◆ What is needed ◆
Every line with the string "Expand" should be copied from the data.

◆ Data for processing ◆
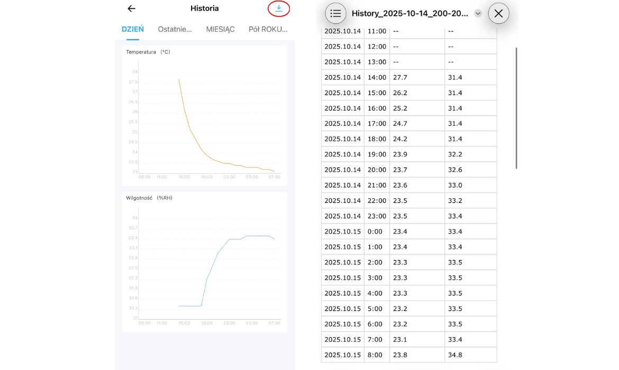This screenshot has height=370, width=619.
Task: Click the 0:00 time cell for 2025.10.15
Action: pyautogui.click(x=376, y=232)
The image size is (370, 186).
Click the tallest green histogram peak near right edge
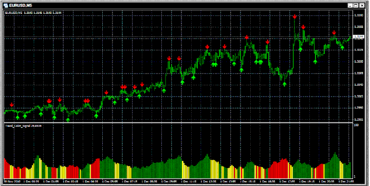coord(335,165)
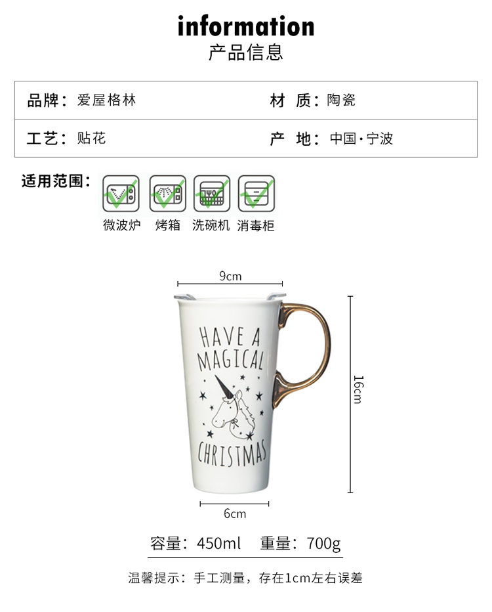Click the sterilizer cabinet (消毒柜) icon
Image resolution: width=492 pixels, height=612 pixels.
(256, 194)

* * *

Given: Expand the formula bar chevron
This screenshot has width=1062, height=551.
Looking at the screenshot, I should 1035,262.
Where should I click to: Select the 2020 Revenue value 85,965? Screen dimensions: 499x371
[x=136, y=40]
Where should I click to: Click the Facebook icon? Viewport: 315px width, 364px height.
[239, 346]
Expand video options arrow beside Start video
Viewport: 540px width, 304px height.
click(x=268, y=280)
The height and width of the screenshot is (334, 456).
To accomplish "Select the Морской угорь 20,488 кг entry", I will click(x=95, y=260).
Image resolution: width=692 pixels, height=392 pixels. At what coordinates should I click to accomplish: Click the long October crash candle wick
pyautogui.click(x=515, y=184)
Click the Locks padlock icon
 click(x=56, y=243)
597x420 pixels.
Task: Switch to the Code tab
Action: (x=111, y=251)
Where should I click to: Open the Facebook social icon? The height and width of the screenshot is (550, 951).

◆ Expected answer ◆
Given: Expand the formula bar chevron
Expand video options arrow beside Start video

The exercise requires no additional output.